> _Exercise brief_:
In the entries below, find the line with "Image resolution: width=1902, height=1960." and print exactly every line from there up to and including the line with "yearning for the", with no other lines.

> _Information supplied_:
____________
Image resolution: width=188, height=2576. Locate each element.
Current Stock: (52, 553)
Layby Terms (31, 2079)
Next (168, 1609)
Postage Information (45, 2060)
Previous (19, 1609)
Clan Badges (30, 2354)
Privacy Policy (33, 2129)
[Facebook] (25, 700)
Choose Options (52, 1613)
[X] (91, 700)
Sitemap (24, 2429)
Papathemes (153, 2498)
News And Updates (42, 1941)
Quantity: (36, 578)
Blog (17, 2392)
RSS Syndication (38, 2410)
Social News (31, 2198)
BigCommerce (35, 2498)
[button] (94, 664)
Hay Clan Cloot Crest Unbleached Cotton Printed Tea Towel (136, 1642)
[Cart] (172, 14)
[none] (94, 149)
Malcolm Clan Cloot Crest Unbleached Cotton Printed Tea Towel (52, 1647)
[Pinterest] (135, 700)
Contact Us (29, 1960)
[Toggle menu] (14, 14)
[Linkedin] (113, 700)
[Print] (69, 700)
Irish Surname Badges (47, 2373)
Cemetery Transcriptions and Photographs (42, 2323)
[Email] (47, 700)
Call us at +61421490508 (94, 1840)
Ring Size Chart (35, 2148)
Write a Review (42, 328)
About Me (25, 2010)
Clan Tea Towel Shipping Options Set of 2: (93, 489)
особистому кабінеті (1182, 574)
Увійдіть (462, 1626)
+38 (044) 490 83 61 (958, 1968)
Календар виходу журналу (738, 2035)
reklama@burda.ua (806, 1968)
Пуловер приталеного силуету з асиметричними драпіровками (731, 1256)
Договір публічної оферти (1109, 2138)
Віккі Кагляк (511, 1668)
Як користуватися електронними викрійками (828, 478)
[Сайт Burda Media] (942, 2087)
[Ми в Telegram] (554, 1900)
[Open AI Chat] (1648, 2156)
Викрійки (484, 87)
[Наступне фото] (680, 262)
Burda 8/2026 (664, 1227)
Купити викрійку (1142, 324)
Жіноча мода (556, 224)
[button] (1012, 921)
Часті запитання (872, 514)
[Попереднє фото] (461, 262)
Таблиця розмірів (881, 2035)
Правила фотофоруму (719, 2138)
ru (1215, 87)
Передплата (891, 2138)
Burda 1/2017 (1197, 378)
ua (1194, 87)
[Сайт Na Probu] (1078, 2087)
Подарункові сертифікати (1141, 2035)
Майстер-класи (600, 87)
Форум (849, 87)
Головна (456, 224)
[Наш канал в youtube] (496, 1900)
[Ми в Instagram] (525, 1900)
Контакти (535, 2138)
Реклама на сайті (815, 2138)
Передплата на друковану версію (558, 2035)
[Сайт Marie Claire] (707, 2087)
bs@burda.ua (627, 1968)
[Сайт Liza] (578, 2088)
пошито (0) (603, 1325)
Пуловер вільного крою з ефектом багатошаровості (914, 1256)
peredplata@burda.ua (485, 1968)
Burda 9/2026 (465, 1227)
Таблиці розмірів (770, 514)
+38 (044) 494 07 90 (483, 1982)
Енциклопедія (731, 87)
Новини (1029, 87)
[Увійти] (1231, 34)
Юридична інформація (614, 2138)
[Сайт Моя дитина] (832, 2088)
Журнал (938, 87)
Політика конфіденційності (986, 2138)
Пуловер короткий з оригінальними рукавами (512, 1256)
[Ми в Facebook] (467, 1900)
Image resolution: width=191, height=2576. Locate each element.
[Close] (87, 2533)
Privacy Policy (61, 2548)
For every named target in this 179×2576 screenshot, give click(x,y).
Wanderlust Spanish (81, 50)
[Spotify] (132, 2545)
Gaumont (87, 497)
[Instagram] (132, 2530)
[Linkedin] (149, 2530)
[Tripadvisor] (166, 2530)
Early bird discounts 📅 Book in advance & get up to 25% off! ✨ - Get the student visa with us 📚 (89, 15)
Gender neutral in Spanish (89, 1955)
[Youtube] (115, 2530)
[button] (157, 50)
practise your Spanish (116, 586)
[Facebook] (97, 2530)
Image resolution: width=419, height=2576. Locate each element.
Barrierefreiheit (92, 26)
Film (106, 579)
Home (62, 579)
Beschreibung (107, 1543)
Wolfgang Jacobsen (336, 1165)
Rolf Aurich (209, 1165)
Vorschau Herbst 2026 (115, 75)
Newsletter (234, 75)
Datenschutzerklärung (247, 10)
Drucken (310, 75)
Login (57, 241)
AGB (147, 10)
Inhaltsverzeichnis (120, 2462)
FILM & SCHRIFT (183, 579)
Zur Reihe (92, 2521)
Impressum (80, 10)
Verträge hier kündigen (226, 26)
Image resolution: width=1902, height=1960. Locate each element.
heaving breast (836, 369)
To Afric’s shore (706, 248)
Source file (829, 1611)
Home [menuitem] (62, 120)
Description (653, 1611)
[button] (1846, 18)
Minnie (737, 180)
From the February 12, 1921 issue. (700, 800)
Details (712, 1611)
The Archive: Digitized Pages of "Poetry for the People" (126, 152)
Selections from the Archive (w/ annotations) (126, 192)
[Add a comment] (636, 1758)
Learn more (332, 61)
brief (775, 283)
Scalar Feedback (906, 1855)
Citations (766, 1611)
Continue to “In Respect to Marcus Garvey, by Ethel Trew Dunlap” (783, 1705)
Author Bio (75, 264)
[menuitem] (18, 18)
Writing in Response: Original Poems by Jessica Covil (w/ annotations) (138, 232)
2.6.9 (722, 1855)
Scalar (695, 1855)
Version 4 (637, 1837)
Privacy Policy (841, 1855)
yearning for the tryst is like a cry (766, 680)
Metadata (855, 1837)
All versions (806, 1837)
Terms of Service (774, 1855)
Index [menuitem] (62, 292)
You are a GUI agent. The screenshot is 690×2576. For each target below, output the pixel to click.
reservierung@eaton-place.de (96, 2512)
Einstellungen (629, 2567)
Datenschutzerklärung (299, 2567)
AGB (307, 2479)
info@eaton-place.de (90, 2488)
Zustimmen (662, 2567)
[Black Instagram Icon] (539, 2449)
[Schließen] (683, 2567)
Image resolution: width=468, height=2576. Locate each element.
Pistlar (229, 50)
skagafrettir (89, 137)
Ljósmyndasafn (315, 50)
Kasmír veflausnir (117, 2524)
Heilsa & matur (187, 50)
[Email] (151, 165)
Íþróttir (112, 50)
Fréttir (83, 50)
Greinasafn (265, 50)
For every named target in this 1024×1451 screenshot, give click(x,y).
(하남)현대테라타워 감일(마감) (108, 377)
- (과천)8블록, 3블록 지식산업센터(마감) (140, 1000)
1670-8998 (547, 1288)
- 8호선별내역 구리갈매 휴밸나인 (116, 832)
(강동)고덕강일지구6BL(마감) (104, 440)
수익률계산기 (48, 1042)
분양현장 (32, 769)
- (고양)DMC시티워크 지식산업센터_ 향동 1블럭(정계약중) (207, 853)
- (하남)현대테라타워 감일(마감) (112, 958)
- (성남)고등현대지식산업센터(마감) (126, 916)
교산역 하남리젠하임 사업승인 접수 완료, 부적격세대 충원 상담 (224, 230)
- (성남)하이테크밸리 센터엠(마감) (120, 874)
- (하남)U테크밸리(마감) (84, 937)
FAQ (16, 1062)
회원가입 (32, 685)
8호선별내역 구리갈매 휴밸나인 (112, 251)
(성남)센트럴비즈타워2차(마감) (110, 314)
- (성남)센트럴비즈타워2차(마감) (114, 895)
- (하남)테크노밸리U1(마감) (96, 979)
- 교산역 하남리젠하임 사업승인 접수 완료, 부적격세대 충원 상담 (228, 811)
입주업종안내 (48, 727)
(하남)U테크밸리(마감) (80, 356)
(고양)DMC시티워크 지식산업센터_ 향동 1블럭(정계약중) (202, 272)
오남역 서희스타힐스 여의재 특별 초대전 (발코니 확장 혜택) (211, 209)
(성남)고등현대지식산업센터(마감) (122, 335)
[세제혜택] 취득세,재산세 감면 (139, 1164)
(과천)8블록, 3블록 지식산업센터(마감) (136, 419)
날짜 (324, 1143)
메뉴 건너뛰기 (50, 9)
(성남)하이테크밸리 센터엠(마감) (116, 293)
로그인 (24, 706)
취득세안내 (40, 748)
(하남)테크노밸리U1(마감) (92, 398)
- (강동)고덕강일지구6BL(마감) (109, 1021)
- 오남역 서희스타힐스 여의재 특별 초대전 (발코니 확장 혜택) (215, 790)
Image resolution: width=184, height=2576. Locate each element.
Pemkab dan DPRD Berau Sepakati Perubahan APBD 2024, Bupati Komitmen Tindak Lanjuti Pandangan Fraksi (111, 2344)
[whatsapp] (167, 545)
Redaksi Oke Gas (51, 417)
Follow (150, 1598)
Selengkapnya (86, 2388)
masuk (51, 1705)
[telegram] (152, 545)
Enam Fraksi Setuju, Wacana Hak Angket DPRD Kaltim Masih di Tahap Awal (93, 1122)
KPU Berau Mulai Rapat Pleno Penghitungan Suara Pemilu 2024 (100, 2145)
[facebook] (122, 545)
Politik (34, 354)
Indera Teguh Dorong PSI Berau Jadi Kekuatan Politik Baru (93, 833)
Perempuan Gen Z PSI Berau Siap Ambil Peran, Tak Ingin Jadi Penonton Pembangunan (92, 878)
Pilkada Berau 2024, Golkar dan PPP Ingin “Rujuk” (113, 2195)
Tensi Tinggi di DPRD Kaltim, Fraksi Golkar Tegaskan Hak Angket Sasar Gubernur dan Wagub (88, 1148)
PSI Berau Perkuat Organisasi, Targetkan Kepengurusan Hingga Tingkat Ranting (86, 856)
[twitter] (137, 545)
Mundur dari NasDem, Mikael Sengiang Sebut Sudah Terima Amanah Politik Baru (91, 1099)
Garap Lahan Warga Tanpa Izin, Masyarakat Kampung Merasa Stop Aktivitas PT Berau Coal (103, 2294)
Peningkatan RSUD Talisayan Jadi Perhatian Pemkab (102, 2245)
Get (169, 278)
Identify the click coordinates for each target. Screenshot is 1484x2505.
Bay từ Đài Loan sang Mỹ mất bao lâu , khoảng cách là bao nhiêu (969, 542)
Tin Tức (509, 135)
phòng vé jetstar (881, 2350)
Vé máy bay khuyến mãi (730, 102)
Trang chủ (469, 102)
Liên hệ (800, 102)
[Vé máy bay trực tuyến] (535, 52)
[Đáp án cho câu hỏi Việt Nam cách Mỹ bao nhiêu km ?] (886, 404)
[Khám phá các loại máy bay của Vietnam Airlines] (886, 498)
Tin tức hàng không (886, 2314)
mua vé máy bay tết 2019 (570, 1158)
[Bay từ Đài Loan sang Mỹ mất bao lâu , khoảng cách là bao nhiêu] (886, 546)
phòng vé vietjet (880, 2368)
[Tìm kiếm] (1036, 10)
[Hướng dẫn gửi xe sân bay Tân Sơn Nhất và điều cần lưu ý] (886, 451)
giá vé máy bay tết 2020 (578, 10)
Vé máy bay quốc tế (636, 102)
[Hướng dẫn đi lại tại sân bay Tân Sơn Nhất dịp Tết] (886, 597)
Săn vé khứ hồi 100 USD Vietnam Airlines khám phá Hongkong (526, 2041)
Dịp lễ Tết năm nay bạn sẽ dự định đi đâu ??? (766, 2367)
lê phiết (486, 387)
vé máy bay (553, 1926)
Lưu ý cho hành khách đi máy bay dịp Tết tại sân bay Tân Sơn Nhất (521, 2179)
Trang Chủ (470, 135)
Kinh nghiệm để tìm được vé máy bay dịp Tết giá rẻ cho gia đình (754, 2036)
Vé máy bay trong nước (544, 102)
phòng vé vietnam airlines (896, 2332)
____________
> _Response for this exercise_:
Image resolution: width=1902, height=1960. Locate each element.
heaving breast (836, 369)
To Afric’s shore (706, 248)
Source file (829, 1611)
Home [menuitem] (62, 120)
Description (653, 1611)
[button] (1846, 18)
Minnie (737, 180)
From the February 12, 1921 issue. (700, 800)
Details (712, 1611)
The Archive: Digitized Pages of "Poetry for the People" (126, 152)
Selections from the Archive (w/ annotations) (126, 192)
[Add a comment] (636, 1758)
Learn more (332, 61)
brief (775, 283)
Scalar Feedback (906, 1855)
Citations (766, 1611)
Continue to “In Respect to Marcus Garvey, by Ethel Trew Dunlap” (783, 1705)
Author Bio (75, 264)
[menuitem] (18, 18)
Writing in Response: Original Poems by Jessica Covil (w/ annotations) (138, 232)
2.6.9 (722, 1855)
Scalar (695, 1855)
Version 4 (637, 1837)
Privacy Policy (841, 1855)
yearning for the tryst is like a cry (766, 680)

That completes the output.